Washington Post sports columnist Mike Wise was obnoxious enough when he was mocking the Old Testament and the Ten Commandments, but in Sunday's paper, he tries to be humorous by suggesting how Washington Nationals star Bryce Harper at age 20 is greater than most of our greatest humans when they were 20: better than Thomas Edison, better than Albert Einstein, better than Gandhi, and better than Franklin Roosevelt.
That may be true in history, but then Wise had to drag in Jesus Christ. How do you compare God to a baseball star? But Wise just thinks religion is something he can pick on weekly:
Harper at 20 vs. Jesus at 20: We’re talking “of Nazareth” here, not “Ivan de.” This was the toughest head-to-head matchup, but Bam-Bam wins again. Although he was purported to do some very good work as the Son of Man after 29, the New Testament has no record of Jesus between 12 and 30, often referred to by biblical scholars as “the silent years.” It’s assumed he was working as a Galilee carpenter for 18 years, but because there is no historical record, we can’t really say either way.

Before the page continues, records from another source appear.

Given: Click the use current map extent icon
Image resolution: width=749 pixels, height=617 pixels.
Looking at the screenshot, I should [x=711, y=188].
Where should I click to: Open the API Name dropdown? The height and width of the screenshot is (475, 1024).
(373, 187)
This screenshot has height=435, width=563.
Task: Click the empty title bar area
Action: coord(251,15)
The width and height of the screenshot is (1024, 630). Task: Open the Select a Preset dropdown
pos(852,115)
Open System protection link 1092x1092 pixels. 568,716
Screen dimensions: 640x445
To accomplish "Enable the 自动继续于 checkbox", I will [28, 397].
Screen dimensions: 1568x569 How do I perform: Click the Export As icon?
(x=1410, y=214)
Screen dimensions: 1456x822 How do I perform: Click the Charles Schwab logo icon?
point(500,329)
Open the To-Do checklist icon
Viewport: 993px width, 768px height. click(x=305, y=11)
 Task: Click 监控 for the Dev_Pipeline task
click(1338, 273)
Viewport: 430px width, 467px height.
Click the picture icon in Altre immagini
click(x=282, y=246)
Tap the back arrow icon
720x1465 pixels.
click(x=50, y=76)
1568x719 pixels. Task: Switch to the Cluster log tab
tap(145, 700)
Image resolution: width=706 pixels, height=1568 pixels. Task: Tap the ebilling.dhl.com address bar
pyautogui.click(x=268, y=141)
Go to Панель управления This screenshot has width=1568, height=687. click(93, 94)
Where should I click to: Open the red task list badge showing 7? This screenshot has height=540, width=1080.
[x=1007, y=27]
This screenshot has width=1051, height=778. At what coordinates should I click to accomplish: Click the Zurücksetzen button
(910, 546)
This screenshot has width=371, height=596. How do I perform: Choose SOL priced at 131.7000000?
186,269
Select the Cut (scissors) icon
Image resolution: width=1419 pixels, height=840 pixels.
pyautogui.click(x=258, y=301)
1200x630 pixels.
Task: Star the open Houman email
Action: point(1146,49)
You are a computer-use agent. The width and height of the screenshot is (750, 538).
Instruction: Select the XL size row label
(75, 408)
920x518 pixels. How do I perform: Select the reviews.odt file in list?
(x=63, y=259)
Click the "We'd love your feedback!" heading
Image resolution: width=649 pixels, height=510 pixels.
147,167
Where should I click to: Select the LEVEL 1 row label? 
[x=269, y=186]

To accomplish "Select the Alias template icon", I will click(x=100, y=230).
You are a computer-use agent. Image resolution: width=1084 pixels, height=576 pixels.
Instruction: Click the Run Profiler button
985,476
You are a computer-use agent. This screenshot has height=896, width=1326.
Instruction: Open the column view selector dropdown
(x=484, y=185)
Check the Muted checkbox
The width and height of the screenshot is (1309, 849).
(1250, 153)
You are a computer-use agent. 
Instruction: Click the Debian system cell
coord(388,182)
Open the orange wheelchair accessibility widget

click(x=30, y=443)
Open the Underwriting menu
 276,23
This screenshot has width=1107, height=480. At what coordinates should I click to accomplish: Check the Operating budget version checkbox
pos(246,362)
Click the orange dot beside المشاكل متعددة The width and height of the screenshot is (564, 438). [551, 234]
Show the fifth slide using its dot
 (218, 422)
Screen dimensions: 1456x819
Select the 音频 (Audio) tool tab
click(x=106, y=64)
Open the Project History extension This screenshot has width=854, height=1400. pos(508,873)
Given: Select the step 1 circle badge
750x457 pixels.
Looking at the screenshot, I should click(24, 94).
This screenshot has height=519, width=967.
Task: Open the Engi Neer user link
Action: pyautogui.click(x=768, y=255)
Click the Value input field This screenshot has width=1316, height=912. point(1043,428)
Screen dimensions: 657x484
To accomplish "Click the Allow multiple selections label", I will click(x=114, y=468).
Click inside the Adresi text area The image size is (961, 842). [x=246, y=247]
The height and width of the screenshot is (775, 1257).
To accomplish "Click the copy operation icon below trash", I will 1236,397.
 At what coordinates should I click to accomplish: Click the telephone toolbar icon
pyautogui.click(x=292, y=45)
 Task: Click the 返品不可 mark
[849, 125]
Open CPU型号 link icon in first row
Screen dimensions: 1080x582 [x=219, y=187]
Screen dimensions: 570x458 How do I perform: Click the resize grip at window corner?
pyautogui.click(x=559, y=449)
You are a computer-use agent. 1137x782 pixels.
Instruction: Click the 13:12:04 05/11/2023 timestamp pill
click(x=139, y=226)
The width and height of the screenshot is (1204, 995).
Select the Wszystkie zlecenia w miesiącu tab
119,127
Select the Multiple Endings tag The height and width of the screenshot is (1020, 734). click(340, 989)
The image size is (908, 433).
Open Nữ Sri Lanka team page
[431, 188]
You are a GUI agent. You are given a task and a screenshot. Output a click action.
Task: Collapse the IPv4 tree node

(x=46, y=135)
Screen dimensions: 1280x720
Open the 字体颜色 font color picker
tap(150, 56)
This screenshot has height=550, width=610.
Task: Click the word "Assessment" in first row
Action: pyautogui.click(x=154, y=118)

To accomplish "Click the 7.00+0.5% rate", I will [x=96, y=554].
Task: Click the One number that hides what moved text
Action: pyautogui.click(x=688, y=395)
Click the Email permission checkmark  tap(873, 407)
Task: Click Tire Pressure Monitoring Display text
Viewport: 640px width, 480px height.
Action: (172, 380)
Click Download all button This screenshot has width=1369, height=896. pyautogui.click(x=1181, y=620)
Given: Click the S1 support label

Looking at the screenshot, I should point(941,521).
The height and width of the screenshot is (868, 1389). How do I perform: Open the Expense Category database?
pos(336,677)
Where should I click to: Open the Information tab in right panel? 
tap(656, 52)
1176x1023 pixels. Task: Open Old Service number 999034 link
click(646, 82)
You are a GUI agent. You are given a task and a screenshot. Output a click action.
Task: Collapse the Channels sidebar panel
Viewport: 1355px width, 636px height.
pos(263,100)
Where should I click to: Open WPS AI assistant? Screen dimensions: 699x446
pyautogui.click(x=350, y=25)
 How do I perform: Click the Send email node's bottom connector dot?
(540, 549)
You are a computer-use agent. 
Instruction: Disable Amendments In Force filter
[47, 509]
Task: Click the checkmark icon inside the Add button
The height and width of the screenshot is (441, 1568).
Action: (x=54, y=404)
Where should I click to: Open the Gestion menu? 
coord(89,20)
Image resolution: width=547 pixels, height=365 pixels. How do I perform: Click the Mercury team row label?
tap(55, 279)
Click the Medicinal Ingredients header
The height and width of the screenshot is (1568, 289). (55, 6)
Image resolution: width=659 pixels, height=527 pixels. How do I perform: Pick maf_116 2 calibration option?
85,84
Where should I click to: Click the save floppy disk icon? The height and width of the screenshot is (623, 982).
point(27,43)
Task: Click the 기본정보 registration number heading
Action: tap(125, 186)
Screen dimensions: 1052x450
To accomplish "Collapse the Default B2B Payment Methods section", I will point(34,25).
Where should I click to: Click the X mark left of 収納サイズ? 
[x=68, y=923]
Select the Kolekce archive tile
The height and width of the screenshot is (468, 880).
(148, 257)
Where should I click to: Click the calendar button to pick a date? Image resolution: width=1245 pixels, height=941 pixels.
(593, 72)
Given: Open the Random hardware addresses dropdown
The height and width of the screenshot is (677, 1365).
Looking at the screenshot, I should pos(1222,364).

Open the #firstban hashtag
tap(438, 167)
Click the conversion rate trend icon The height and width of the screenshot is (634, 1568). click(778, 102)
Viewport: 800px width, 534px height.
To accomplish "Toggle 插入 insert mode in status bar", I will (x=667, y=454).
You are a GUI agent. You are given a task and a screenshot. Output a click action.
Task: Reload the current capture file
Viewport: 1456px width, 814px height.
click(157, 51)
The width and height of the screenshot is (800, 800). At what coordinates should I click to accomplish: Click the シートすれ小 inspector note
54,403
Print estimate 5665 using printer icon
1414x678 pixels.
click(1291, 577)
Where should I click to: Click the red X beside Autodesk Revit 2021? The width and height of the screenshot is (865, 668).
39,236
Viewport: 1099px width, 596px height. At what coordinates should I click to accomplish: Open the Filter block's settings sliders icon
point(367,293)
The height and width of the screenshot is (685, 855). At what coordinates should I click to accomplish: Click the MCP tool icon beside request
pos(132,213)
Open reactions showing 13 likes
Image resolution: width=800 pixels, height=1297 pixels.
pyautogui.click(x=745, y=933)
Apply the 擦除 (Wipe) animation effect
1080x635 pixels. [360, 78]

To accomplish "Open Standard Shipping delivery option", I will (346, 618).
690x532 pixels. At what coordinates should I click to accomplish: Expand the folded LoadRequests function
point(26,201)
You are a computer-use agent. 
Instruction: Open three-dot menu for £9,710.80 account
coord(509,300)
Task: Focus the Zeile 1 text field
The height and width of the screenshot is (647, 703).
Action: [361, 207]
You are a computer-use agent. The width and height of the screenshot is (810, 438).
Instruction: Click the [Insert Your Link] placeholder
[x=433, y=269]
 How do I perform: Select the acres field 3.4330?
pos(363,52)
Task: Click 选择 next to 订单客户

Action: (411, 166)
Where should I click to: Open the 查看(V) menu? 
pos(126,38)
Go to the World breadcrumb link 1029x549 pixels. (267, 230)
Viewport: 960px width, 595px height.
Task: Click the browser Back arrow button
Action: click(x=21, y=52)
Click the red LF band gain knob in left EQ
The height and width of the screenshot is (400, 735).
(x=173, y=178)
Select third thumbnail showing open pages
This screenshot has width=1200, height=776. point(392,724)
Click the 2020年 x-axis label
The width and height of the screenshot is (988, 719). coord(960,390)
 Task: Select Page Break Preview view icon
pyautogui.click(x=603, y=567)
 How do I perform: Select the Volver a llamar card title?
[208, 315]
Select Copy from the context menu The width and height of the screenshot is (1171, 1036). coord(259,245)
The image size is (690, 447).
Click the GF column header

The only thing we do know is he didn’t crush two home runs on his first opening day, did he? One is considered the Messiah by many; the other saved baseball in Washington.
Wise tried a subtler joke at the Christian's expense at the end: "If Edison, Einstein and Gandhi were alive today, it’s pretty clear they would all be wearing rubber bracelets with the same acronym: WWBD."
One might hope Harper will send a letter to the Post which simply rebuts Wise this way: "That's a clown column, bro."